* [WHAT THE TASK ASKS]
The required output is the stretch from the line containing "Task: Open the Request Filtering feature" through the line containing "672x432 pixels." in the records below, unaltered and with no pictures.

* [DATASET RECORDS]
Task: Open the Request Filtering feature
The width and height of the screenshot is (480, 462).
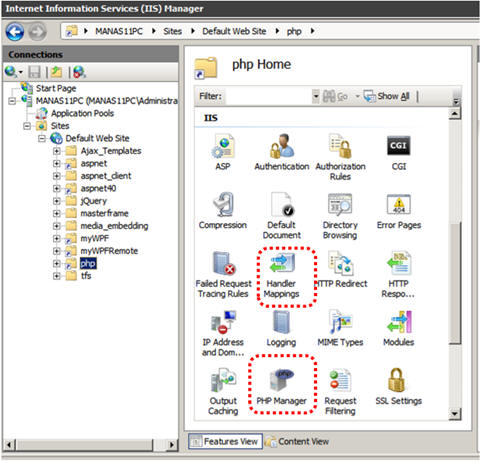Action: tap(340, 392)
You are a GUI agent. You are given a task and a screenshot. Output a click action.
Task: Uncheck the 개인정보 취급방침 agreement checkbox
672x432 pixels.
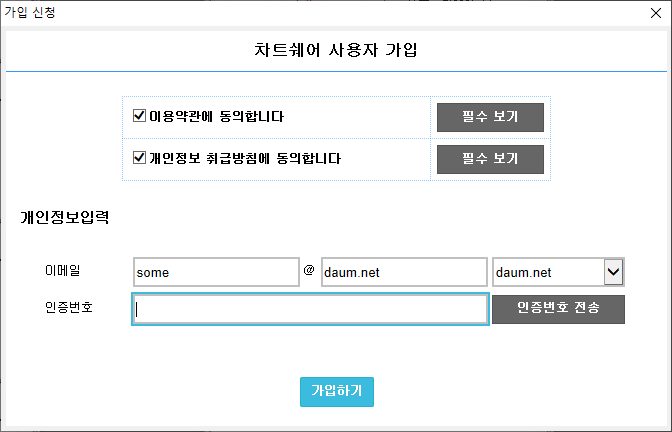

...

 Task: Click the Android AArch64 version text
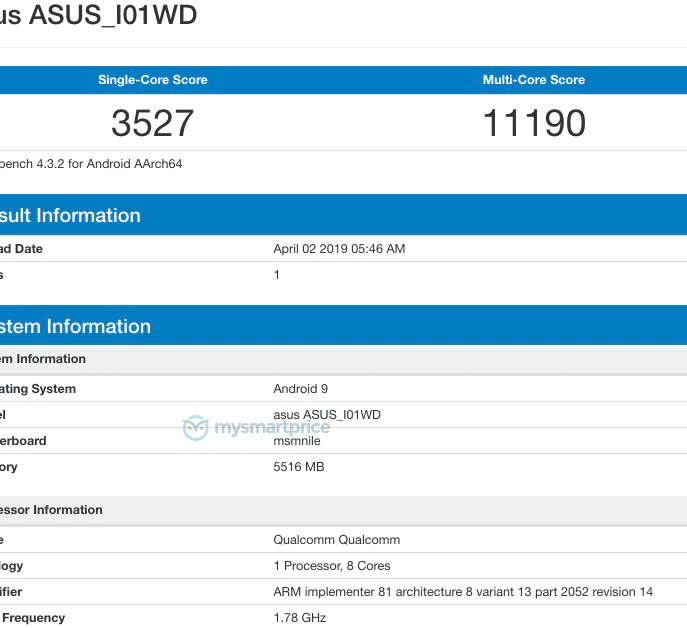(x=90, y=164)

* [TASK RESULT]
Task: Open the Request Filtering feature
The width and height of the screenshot is (480, 462).
Action: tap(340, 392)
You are a GUI agent. You are given a task and a screenshot. Output a click action.
Task: Uncheck the 개인정보 취급방침 agreement checkbox
672x432 pixels.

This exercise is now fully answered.